Au détour d’une balade dans la ville de Mto Wa Mbu (la rivière aux moustiques – très vendeur comme nom) nous tombons sur une vingtaine d’écoliers entre 4 et 12 ans qui commencent à discuter avec nous. Au bout de 10 minutes et alors qu’un petit était en train de tripoter les cheveux et les oreilles de Mika ils nous demandent pourquoi nous sommes blanc s et pourquoi ils sont noirs. Ne sachant pas trop quoi répondre ils nous expliquent :
« Si vous êtes blanc c’est parce que la où vous vivez il n’y a pas de soleil »…on a quand même essayé de leur dire qu’on en avait un petit mais nous n’avons pas insisté…
Quelques minutes plus tard ils décident de nous chanter leur chanson d’école et bien entendu je (Célia) demande la chorée associée… et c’est partie :
« Hey sister…lalalalala…and I wash the car wash the car (il faut faire un cercle avec votre main comme si vous laviez une voiture) and I check my body check my body (et la vous secouez les fesses de droites à gauche) » et ça recommence…
Grand moment de danse (sans rire je les ai beaucoup aimé faire ca tous ensemble filles et garcons sans se poser de questions)… je pense réutiliser la chorée pour un prochain spectacle…les filles et Charles soyez prêts J

samedi 5 mai 2012

Itinéraire prévu pour la Tanzanie


Nous avons prévu de traverser la frontière aux alentours du 13 juillet 2012 en passant par Namanga (Kenya) pour rejoindre la ville d'Arusha (Tanzanie).

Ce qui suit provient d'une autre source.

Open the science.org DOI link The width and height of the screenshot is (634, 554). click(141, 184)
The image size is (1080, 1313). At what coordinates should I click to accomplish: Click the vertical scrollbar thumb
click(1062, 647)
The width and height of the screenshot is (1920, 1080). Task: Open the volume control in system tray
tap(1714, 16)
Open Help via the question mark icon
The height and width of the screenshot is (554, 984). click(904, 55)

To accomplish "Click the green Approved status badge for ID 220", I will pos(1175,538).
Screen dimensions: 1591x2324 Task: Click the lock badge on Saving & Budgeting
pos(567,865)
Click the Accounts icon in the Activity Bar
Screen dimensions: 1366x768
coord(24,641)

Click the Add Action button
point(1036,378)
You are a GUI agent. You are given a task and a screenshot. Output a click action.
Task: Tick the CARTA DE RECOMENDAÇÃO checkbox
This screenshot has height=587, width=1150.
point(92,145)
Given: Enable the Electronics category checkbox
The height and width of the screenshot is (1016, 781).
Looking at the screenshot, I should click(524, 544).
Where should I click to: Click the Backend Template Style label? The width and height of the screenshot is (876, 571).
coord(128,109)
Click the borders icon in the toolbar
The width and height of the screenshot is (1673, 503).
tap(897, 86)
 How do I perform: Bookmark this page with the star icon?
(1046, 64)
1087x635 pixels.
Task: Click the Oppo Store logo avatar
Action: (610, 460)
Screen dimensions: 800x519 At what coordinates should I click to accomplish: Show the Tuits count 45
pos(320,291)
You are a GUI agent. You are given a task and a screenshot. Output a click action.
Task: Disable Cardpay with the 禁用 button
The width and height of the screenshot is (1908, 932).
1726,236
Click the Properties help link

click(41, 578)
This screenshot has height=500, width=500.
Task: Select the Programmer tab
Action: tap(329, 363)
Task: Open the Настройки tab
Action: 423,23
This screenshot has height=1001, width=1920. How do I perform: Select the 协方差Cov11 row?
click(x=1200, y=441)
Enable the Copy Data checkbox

  • Etape 1 : Balade autour du lac Natron et de son Volcan
  • Etape 2 : Kilimandjaro ou pas Kilimandjaro? Nous avons tranché ce sera non! Nous irons plutôt nous balader dans le parc national d'Arusha pour pouvoir faire l'ascension du Mont Meru (4500m pas grand chose pour Mika mais beaucoup pour Célia ;-) et admirer le Kili ;-)
  • Etape 3 : Direction l'ile de Zanzibar et la route des senteurs pour 3/4 jours
  • Etape 4 :  Petit tour à Dar Es Salaam pour organiser un safari de 2 jours dans la réserve de chasse de Selous, puis de 2 jours dans le parc national Mikumi... avant de nous diriger vers le Malawi...

Nous devrions quitter la Tanzanie vers le fin juillet.